To All the Directors They’ve Snubbed Before: Lack of female Oscar nominees for best director highlights implications of discrimination for female students pursuing film careers


Lily McAndrews

Maria Saam, CHTV Director and senior, adjusts the camera angle during the morning SRT show. Saam is one of the main directors and in charge of stage setting, lighting and audio cuts during the show.

Jessica Konrad

“Wonder woman.” “Lady Bird.” “To All the Boys I’ve Loved Before.” Beyond the massive success of each of these films, there is another factor that unites them all. Each one features a female director. From the reception of each of these films, viewers can see that women have made tremendous progress in the film industry. Yet, in this year’s Oscar Awards, which occurred on Feb. 24, not a single woman received a nomination for best director, despite the fact that there were nearly 80 female-led films produced in 2018. Creative Artists Agency conducted a study that found female-led films consistently outperformed male-led films at the box office of the highest grossing films from 2014 to 2017. 

Ayman Bolad
Chendi Liu, student director of “Bring It On” and junior, gives advice to performers during rehearsal. She said having female directors allows for everyone to express their opinions.

For Maria Saam, CHTV Director and senior, this disparity directly affects her future plans. Saam plans to pursue a career in film and said her goal is to work for the television and entertainment industry in Los Angeles. Saam said although she knows the odds are not in her favor, she still hopes to direct in the future.

Saam said, “It can definitely be intimidating when looking at the statistics, but being in a male-run industry is always intimidating. I definitely believe that my work needs to be fueled off of my creativity and that I’m not leading a movement, but I’m creating a pathway for hopefully more women after me (so) they see that it’s possible and that statistics can always change.”
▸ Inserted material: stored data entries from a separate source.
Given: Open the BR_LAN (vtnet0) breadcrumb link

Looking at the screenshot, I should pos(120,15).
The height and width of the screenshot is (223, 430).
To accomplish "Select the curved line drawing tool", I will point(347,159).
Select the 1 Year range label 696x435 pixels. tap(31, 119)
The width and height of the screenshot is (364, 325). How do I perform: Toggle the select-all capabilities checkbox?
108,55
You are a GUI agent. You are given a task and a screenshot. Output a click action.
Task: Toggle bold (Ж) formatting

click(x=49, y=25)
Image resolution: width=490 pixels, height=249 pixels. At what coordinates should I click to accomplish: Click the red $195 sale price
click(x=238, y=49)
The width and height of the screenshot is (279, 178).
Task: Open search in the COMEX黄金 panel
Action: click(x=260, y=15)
Chendi Liu, student director of “Bring It On” and junior, said she agrees that seeing women succeed in Hollywood can inspire young girls to follow their own film aspirations,as well as prove the advantages of female directors to Hollywood.

Liu said, “Having women directing movies like ‘Wonder Woman’ and including women of minorities shows people the ability of women. It’s one thing to just say that men and women are both capable of things, but (these successes) are a product that everyone can see, and it’s an inspiration to the next generation.”
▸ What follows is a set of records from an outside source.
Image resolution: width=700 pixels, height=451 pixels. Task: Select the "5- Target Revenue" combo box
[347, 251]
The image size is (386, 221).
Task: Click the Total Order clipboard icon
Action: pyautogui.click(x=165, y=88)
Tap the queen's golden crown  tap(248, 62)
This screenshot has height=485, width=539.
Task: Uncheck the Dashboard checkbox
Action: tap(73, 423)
Beyond creating popular movies, Liu said being in a position of leadership as a director empowers women on an individual level.

Liu said, “(Being student director) has shown me how one person can make a difference. A different perspective shows me how one person being in charge is extremely tiring. It’s interesting how people can work together, and I think that it’s something I like to do. I really enjoy giving other people opportunities and helping behind the scenes to produce something where they’ll shine.”

Furthermore, according to Women and Hollywood, a website that focuses on the achievements of women in Hollywood, of 2018’s top grossing films, only four percent of directors were women. The fact that these films were more financially successful disproves the common misconception that female-led films are less profitable than male-led films.  Liu said some of that financial success may come from women directors’ point of view.

She said, “Obviously everyone in life offers a different view, and if you only have 50 percent of the population presenting their views, it’s not a matter of if men view something differently than women, but it’s allowing everyone to express their opinions.”

With the successes of female leadership in film, then, it’s unclear why women are still underrepresented as directors in the Hollywood film industry.

IB Film Teacher Jim Peterson said he is unsure why so few acclaimed film directors are female.

“We’ve seen some progress being made, but it’s really slow. It’s slower than I think a lot of people expect,” Peterson said. “There is a lot of trust built already, and it seems to be male-dominated. I’m not sure what is holding (women) back, other than lack of opportunity.”

In terms of overcoming these setbacks, Peterson said the best thing aspiring female directors can do is stay persistent and continue to work hard.

Peterson said, “Advice I’d give pretty much to anybody is make your stuff. Just go out and make it. No one is going to ask you to. No one is going to give you permission, so you need to go out and do it on your own.”

Additionally, Peterson said women now have new opportunities to showcase their work without male oversight.

“We’ve got great platforms out there between YouTube and Vimeo and Instagram. That’s kind of the new gatekeeper. There really is no gatekeeper out in Hollywood anymore. People are making their careers through YouTube or other social network platforms, and they don’t need a studio’s permission to make a movie.”

Determined to follow her dream despite the obstacles, Saam said she plans to continue to work hard and be persistent in her film pursuits.

“I’ve been given the advice to not have a back up plan in life because if you do it’ll make it that much easier to quit your goals and dreams,” Saam said. “‘Don’t settle’ is the biggest thing that I’ve followed by.”